About this task: Write the data out again, word for word.

Records supplied:
▼▼▼

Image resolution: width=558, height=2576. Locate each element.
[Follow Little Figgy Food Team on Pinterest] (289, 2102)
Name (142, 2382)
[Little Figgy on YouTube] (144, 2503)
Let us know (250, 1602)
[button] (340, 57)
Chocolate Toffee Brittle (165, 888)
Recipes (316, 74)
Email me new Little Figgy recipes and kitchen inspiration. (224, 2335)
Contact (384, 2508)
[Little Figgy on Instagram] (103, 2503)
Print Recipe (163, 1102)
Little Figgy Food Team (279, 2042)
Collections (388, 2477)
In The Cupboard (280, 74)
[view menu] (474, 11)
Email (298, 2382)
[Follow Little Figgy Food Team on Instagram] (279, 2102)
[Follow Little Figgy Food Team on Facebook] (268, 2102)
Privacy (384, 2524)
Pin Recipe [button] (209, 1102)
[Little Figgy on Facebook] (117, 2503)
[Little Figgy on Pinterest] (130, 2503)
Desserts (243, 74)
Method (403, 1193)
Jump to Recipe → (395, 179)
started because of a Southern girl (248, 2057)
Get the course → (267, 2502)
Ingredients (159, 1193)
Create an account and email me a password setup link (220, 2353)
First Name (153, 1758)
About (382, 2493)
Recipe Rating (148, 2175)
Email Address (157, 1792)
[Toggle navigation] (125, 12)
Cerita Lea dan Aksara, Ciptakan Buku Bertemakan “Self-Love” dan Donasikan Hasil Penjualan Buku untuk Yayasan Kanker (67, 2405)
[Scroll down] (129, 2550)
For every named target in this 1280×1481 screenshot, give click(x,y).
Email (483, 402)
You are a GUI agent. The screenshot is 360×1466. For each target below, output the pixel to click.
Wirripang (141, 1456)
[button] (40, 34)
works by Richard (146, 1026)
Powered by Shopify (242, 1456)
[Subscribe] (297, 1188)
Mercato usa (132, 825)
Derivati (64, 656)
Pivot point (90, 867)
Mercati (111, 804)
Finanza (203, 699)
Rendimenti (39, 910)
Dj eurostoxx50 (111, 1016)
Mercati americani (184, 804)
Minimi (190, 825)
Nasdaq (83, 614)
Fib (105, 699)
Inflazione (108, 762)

▲▲▲

Your response:
Image resolution: width=558, height=2576. Locate each element.
[Follow Little Figgy Food Team on Pinterest] (289, 2102)
Name (142, 2382)
[Little Figgy on YouTube] (144, 2503)
Let us know (250, 1602)
[button] (340, 57)
Chocolate Toffee Brittle (165, 888)
Recipes (316, 74)
Email me new Little Figgy recipes and kitchen inspiration. (224, 2335)
Contact (384, 2508)
[Little Figgy on Instagram] (103, 2503)
Print Recipe (163, 1102)
Little Figgy Food Team (279, 2042)
Collections (388, 2477)
In The Cupboard (280, 74)
[view menu] (474, 11)
Email (298, 2382)
[Follow Little Figgy Food Team on Instagram] (279, 2102)
[Follow Little Figgy Food Team on Facebook] (268, 2102)
Privacy (384, 2524)
Pin Recipe [button] (209, 1102)
[Little Figgy on Facebook] (117, 2503)
[Little Figgy on Pinterest] (130, 2503)
Desserts (243, 74)
Method (403, 1193)
Jump to Recipe → (395, 179)
started because of a Southern girl (248, 2057)
Get the course → (267, 2502)
Ingredients (159, 1193)
Create an account and email me a password setup link (220, 2353)
First Name (153, 1758)
About (382, 2493)
Recipe Rating (148, 2175)
Email Address (157, 1792)
[Toggle navigation] (125, 12)
Cerita Lea dan Aksara, Ciptakan Buku Bertemakan “Self-Love” dan Donasikan Hasil Penjualan Buku untuk Yayasan Kanker (67, 2405)
[Scroll down] (129, 2550)
For every named target in this 1280×1481 screenshot, give click(x,y).
Email (483, 402)
You are a GUI agent. The screenshot is 360×1466. For each target below, output the pixel to click.
Wirripang (141, 1456)
[button] (40, 34)
works by Richard (146, 1026)
Powered by Shopify (242, 1456)
[Subscribe] (297, 1188)
Mercato usa (132, 825)
Derivati (64, 656)
Pivot point (90, 867)
Mercati (111, 804)
Finanza (203, 699)
Rendimenti (39, 910)
Dj eurostoxx50 (111, 1016)
Mercati americani (184, 804)
Minimi (190, 825)
Nasdaq (83, 614)
Fib (105, 699)
Inflazione (108, 762)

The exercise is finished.